• **PROBLEM REQUIREMENTS**: Copy out all of the rows below, replacing "Viewport" with "Display" wherever it occurs and leaving everything else unchanged.
···
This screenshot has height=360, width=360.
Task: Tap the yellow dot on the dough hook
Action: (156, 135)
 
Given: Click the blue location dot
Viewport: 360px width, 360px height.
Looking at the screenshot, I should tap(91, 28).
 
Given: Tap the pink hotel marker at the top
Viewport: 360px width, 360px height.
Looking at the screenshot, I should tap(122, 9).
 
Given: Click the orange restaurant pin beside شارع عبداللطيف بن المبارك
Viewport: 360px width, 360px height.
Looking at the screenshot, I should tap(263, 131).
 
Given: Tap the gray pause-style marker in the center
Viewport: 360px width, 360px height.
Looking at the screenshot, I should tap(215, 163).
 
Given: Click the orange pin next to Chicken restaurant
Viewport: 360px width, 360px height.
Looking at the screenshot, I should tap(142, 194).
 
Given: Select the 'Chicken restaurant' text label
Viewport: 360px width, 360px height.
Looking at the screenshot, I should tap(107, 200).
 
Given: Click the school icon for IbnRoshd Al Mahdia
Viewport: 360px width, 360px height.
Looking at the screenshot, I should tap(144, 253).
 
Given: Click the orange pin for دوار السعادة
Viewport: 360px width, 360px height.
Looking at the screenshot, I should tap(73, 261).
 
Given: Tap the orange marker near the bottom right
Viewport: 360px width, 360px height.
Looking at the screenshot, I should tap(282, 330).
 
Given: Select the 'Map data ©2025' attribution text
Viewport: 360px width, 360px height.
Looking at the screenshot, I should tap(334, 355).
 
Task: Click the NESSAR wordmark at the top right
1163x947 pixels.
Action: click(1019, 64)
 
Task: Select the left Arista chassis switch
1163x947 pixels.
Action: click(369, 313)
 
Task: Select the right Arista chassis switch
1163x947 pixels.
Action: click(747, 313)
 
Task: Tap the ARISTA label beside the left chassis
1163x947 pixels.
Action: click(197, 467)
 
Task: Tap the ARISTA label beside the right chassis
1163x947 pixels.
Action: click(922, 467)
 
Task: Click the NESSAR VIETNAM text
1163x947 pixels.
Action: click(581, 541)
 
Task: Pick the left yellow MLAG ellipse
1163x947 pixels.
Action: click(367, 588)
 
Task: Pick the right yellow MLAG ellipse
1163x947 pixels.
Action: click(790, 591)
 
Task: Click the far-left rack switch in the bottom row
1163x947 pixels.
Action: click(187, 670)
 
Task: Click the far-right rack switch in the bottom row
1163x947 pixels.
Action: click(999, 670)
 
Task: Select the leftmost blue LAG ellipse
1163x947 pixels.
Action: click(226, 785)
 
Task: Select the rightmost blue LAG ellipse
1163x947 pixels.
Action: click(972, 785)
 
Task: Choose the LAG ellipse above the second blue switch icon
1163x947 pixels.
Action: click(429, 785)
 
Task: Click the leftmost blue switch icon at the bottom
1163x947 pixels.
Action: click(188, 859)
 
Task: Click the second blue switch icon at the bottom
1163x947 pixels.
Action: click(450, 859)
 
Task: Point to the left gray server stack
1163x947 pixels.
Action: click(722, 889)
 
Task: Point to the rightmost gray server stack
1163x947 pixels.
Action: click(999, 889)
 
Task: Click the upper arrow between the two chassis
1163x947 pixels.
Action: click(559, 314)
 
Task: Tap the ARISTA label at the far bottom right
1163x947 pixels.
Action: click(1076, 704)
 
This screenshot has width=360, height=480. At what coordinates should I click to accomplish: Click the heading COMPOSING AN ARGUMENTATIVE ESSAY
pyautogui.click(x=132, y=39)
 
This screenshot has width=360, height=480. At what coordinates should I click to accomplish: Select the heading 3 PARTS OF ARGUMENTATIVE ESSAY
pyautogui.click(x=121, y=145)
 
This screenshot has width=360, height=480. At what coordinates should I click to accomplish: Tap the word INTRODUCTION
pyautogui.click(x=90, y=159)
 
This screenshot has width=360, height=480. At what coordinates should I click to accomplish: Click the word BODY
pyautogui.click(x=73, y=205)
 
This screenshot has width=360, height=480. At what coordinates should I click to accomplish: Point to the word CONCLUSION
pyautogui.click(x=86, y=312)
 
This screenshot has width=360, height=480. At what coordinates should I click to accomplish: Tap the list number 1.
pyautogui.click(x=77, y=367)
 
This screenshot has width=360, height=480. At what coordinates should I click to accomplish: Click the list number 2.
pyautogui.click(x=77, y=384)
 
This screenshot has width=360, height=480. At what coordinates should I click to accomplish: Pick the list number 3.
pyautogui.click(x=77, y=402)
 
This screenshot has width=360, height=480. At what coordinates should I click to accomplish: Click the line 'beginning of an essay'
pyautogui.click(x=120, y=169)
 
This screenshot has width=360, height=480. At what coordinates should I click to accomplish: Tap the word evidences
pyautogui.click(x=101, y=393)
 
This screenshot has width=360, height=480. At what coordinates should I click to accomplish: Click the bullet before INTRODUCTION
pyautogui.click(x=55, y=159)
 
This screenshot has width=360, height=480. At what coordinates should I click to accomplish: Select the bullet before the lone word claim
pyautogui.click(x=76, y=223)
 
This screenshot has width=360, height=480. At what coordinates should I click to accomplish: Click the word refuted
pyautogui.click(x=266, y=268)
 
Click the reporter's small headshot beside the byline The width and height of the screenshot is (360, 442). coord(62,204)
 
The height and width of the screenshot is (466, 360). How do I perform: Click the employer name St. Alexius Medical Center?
···
• **ANSWER**:
This screenshot has height=360, width=360.
Task: Tap the yellow dot on the dough hook
Action: (156, 135)
 
Given: Click the blue location dot
Display: 360px width, 360px height.
Looking at the screenshot, I should tap(91, 28).
 
Given: Tap the pink hotel marker at the top
Display: 360px width, 360px height.
Looking at the screenshot, I should tap(122, 9).
 
Given: Click the orange restaurant pin beside شارع عبداللطيف بن المبارك
Display: 360px width, 360px height.
Looking at the screenshot, I should tap(263, 131).
 
Given: Tap the gray pause-style marker in the center
Display: 360px width, 360px height.
Looking at the screenshot, I should tap(215, 163).
 
Given: Click the orange pin next to Chicken restaurant
Display: 360px width, 360px height.
Looking at the screenshot, I should tap(142, 194).
 
Given: Select the 'Chicken restaurant' text label
Display: 360px width, 360px height.
Looking at the screenshot, I should tap(107, 200).
 
Given: Click the school icon for IbnRoshd Al Mahdia
Display: 360px width, 360px height.
Looking at the screenshot, I should tap(144, 253).
 
Given: Click the orange pin for دوار السعادة
Display: 360px width, 360px height.
Looking at the screenshot, I should tap(73, 261).
 
Given: Tap the orange marker near the bottom right
Display: 360px width, 360px height.
Looking at the screenshot, I should tap(282, 330).
 
Given: Select the 'Map data ©2025' attribution text
Display: 360px width, 360px height.
Looking at the screenshot, I should tap(334, 355).
 
Task: Click the NESSAR wordmark at the top right
1163x947 pixels.
Action: click(1019, 64)
 
Task: Select the left Arista chassis switch
1163x947 pixels.
Action: click(369, 313)
 
Task: Select the right Arista chassis switch
1163x947 pixels.
Action: click(747, 313)
 
Task: Tap the ARISTA label beside the left chassis
1163x947 pixels.
Action: click(197, 467)
 
Task: Tap the ARISTA label beside the right chassis
1163x947 pixels.
Action: click(922, 467)
 
Task: Click the NESSAR VIETNAM text
1163x947 pixels.
Action: click(581, 541)
 
Task: Pick the left yellow MLAG ellipse
1163x947 pixels.
Action: click(367, 588)
 
Task: Pick the right yellow MLAG ellipse
1163x947 pixels.
Action: click(790, 591)
 
Task: Click the far-left rack switch in the bottom row
1163x947 pixels.
Action: click(187, 670)
 
Task: Click the far-right rack switch in the bottom row
1163x947 pixels.
Action: click(999, 670)
 
Task: Select the leftmost blue LAG ellipse
1163x947 pixels.
Action: click(226, 785)
 
Task: Select the rightmost blue LAG ellipse
1163x947 pixels.
Action: click(972, 785)
 
Task: Choose the LAG ellipse above the second blue switch icon
1163x947 pixels.
Action: click(429, 785)
 
Task: Click the leftmost blue switch icon at the bottom
1163x947 pixels.
Action: click(188, 859)
 
Task: Click the second blue switch icon at the bottom
1163x947 pixels.
Action: click(450, 859)
 
Task: Point to the left gray server stack
1163x947 pixels.
Action: click(722, 889)
 
Task: Point to the rightmost gray server stack
1163x947 pixels.
Action: click(999, 889)
 
Task: Click the upper arrow between the two chassis
1163x947 pixels.
Action: click(559, 314)
 
Task: Tap the ARISTA label at the far bottom right
1163x947 pixels.
Action: click(1076, 704)
 
This screenshot has width=360, height=480. At what coordinates should I click to accomplish: Click the heading COMPOSING AN ARGUMENTATIVE ESSAY
pyautogui.click(x=132, y=39)
 
This screenshot has width=360, height=480. At what coordinates should I click to accomplish: Select the heading 3 PARTS OF ARGUMENTATIVE ESSAY
pyautogui.click(x=121, y=145)
 
This screenshot has width=360, height=480. At what coordinates should I click to accomplish: Tap the word INTRODUCTION
pyautogui.click(x=90, y=159)
 
This screenshot has width=360, height=480. At what coordinates should I click to accomplish: Click the word BODY
pyautogui.click(x=73, y=205)
 
This screenshot has width=360, height=480. At what coordinates should I click to accomplish: Point to the word CONCLUSION
pyautogui.click(x=86, y=312)
 
This screenshot has width=360, height=480. At what coordinates should I click to accomplish: Tap the list number 1.
pyautogui.click(x=77, y=367)
 
This screenshot has width=360, height=480. At what coordinates should I click to accomplish: Click the list number 2.
pyautogui.click(x=77, y=384)
 
This screenshot has width=360, height=480. At what coordinates should I click to accomplish: Pick the list number 3.
pyautogui.click(x=77, y=402)
 
This screenshot has width=360, height=480. At what coordinates should I click to accomplish: Click the line 'beginning of an essay'
pyautogui.click(x=120, y=169)
 
This screenshot has width=360, height=480. At what coordinates should I click to accomplish: Tap the word evidences
pyautogui.click(x=101, y=393)
 
This screenshot has width=360, height=480. At what coordinates should I click to accomplish: Click the bullet before INTRODUCTION
pyautogui.click(x=55, y=159)
 
This screenshot has width=360, height=480. At what coordinates should I click to accomplish: Select the bullet before the lone word claim
pyautogui.click(x=76, y=223)
 
This screenshot has width=360, height=480. At what coordinates should I click to accomplish: Click the word refuted
pyautogui.click(x=266, y=268)
 
Click the reporter's small headshot beside the byline The width and height of the screenshot is (360, 442). coord(62,204)
 
The height and width of the screenshot is (466, 360). How do I perform: Click the employer name St. Alexius Medical Center?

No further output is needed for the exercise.